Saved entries
-*-

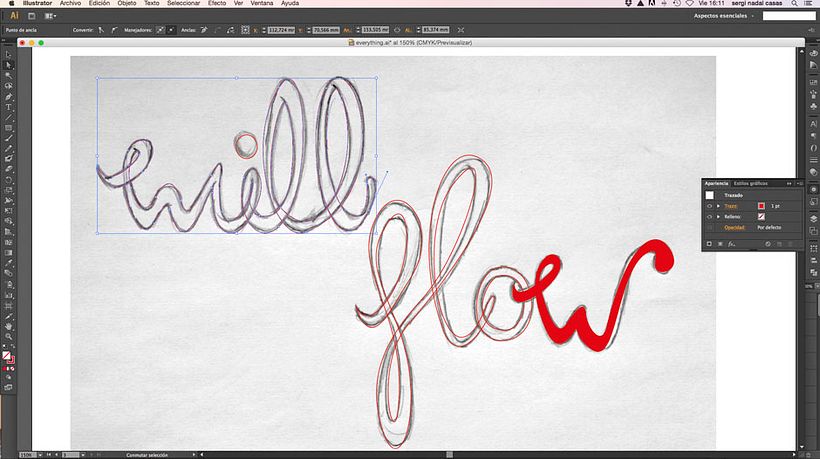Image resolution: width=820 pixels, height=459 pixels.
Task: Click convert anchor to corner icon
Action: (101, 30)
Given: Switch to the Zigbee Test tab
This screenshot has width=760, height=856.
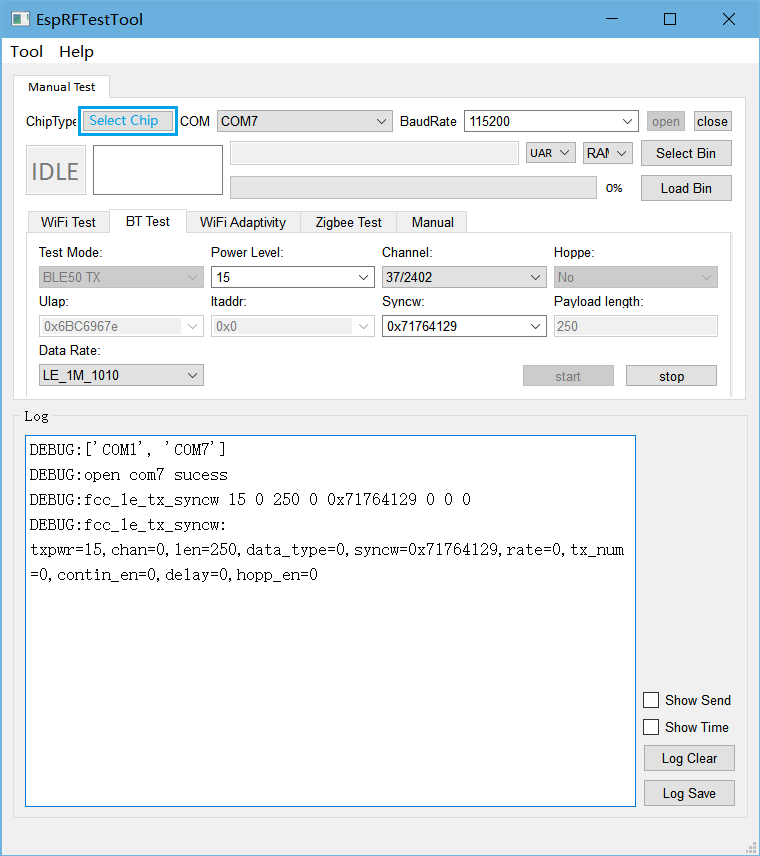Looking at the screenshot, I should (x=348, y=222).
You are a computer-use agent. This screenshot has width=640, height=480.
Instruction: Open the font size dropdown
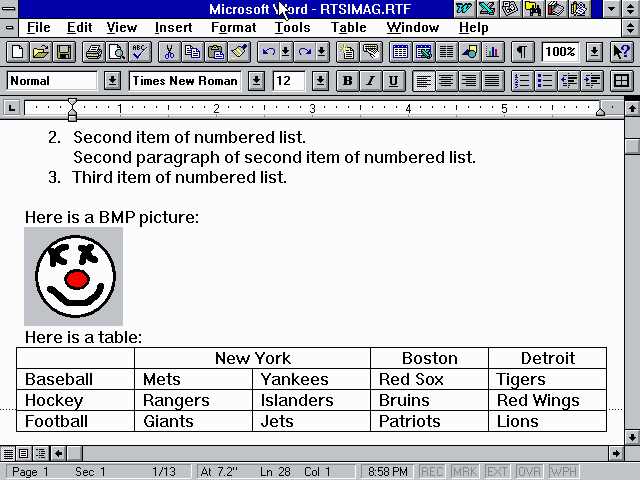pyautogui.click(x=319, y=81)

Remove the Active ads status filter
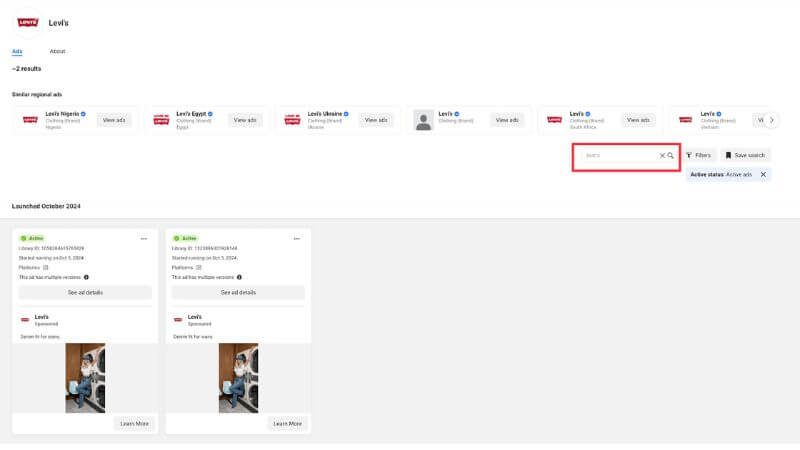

-*-

_WORK TO COMPLETE:_ Output exactly the lines from the line with "You are a computer-use" to the last line of the records, including both, and leave every picture out.

_TASK ANSWER:_
You are a computer-use agent. This screenshot has width=640, height=480.
Instruction: Open the font size dropdown
pyautogui.click(x=319, y=81)

Remove the Active ads status filter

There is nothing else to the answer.